# REQUIRED ACTION:
Whenever a line below holds the word "will", count it; then give the total and nothing else.

Pixel coordinate grounding data:
-- Opening Marker --
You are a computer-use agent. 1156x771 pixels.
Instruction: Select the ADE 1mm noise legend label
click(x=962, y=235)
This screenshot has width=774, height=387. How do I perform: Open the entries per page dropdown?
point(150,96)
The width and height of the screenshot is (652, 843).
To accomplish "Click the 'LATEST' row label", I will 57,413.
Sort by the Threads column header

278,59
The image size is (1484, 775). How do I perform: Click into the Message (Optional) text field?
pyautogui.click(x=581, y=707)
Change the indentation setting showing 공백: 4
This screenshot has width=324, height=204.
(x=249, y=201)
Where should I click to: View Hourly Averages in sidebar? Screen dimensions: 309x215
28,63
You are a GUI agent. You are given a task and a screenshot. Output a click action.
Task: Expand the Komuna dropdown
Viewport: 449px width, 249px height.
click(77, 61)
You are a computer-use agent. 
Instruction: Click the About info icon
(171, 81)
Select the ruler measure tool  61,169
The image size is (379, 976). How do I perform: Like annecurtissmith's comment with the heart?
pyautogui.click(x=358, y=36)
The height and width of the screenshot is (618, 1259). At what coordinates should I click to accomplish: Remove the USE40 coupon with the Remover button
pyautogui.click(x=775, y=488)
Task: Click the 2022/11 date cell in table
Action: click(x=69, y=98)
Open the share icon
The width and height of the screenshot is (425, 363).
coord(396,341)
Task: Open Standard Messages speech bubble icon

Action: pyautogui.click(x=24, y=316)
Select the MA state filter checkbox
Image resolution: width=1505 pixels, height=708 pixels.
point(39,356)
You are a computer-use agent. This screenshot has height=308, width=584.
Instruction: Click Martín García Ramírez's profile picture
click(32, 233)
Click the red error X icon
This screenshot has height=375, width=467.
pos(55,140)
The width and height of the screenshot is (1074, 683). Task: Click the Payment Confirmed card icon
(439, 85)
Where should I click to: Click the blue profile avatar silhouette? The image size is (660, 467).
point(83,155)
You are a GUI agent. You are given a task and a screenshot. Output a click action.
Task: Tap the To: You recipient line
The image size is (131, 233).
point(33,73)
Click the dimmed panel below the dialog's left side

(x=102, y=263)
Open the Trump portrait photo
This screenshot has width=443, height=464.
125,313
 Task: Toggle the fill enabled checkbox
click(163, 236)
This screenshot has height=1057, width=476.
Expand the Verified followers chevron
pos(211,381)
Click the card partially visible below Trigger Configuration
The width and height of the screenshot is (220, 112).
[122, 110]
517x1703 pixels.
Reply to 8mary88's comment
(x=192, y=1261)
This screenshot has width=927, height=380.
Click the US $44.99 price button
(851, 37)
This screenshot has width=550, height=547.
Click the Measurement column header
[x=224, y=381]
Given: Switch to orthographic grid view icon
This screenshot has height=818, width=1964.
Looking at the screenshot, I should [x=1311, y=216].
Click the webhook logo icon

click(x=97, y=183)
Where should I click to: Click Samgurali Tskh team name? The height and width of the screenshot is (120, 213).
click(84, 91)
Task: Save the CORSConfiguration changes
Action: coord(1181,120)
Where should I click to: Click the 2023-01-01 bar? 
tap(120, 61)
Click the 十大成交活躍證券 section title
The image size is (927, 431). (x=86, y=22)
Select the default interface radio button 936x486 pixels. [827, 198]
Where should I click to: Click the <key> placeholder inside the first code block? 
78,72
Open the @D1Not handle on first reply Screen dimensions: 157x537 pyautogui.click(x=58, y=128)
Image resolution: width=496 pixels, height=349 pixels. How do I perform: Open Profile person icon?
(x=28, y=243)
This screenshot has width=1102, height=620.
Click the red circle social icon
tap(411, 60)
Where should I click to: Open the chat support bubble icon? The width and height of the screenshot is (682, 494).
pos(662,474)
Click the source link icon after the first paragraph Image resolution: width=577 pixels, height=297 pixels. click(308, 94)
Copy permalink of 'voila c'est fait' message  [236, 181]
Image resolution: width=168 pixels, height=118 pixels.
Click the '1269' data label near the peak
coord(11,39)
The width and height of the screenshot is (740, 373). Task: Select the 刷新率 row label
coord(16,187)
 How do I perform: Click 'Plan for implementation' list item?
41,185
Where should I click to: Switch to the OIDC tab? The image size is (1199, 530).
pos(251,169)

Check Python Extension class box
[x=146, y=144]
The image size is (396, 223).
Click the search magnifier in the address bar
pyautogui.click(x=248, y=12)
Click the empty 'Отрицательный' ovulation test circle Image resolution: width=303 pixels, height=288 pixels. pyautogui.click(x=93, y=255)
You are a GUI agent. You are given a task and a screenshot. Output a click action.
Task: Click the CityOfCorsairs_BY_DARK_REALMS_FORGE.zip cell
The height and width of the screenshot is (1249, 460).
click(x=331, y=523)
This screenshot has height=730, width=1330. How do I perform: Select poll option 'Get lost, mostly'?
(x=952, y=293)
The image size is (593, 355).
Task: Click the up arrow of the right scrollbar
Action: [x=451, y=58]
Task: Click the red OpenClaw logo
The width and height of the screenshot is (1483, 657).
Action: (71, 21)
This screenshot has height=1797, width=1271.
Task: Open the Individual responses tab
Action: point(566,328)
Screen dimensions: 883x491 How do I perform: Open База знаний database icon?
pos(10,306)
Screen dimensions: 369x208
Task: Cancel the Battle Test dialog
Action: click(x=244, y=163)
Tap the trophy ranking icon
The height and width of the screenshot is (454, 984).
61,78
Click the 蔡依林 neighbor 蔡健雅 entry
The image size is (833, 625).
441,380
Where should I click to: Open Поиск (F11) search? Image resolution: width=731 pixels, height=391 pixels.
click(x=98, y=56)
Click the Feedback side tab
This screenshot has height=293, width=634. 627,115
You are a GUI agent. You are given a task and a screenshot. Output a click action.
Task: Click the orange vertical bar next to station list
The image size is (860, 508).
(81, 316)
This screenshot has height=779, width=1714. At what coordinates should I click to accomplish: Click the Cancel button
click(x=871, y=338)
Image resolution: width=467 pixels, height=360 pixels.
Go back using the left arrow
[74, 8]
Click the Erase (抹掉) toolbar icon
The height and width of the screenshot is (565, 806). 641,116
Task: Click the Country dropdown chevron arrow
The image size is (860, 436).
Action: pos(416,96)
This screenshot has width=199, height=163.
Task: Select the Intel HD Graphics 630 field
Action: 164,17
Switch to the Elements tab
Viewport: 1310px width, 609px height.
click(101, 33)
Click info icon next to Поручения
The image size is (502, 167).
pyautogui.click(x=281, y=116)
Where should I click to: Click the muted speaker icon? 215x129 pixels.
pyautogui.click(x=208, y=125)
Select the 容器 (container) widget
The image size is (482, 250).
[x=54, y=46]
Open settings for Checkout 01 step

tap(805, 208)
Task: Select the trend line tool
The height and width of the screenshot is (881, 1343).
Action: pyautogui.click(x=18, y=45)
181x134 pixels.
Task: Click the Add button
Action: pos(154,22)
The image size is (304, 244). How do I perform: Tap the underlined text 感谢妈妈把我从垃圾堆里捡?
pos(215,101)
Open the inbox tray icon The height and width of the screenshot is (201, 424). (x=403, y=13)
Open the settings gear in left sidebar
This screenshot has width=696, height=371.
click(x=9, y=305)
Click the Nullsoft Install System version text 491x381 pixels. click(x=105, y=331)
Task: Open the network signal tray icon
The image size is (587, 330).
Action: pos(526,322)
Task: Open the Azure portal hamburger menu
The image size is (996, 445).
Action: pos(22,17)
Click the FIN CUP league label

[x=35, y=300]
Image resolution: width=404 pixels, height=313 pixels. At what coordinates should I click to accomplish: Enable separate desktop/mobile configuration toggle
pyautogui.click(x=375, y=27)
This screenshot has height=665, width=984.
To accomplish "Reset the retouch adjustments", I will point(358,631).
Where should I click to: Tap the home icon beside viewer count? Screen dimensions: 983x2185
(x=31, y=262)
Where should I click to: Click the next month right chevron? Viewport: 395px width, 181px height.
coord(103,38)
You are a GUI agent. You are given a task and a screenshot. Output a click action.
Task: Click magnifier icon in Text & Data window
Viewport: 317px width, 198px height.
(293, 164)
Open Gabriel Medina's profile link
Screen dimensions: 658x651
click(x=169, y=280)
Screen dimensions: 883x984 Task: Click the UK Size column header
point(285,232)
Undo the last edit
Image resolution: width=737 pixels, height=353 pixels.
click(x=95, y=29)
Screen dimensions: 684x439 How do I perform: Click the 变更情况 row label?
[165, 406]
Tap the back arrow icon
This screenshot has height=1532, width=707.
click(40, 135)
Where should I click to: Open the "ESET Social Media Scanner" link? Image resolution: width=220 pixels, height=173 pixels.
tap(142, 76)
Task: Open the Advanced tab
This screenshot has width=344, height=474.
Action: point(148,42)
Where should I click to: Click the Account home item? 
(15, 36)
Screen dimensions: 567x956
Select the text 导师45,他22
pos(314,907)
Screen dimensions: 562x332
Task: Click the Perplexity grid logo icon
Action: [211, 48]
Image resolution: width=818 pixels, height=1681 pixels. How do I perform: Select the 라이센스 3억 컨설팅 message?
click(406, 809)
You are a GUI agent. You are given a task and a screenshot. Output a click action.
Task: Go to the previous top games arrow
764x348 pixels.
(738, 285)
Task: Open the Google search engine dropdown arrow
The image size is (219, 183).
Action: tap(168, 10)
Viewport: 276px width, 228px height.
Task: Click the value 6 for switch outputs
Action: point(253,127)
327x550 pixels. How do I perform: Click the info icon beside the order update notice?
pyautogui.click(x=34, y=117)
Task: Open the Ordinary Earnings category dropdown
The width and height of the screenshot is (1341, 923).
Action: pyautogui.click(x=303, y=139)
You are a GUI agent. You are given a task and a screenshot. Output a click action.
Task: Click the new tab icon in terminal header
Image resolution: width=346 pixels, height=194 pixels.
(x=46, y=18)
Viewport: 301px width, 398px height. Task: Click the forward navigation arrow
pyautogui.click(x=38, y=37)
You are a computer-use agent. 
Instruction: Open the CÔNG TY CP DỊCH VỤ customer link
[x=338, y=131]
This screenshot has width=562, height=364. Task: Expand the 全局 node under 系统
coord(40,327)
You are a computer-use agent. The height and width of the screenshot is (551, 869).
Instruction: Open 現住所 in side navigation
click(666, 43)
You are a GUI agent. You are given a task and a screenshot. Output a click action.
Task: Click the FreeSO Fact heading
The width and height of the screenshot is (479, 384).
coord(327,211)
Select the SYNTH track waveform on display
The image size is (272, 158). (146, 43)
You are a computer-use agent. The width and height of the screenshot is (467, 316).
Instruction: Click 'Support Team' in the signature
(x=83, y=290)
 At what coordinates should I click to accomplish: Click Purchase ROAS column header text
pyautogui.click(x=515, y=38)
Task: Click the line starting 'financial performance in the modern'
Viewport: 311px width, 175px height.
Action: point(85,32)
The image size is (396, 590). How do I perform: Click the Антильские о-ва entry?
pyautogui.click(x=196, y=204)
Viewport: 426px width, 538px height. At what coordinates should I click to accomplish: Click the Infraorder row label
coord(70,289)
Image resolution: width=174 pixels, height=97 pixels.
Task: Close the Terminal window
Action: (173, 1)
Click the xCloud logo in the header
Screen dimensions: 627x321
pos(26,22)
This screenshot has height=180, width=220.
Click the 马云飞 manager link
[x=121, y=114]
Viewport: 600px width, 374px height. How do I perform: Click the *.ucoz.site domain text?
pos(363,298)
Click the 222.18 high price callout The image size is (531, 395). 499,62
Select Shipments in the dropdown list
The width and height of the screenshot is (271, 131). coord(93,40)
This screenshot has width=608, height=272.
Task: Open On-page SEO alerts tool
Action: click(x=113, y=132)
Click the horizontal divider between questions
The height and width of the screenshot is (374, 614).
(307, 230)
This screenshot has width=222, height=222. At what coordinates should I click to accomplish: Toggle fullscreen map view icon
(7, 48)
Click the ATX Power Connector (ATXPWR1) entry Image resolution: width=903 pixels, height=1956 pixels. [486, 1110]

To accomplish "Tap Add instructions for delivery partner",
-- Closing Marker --
# EXERCISE RESULT:
2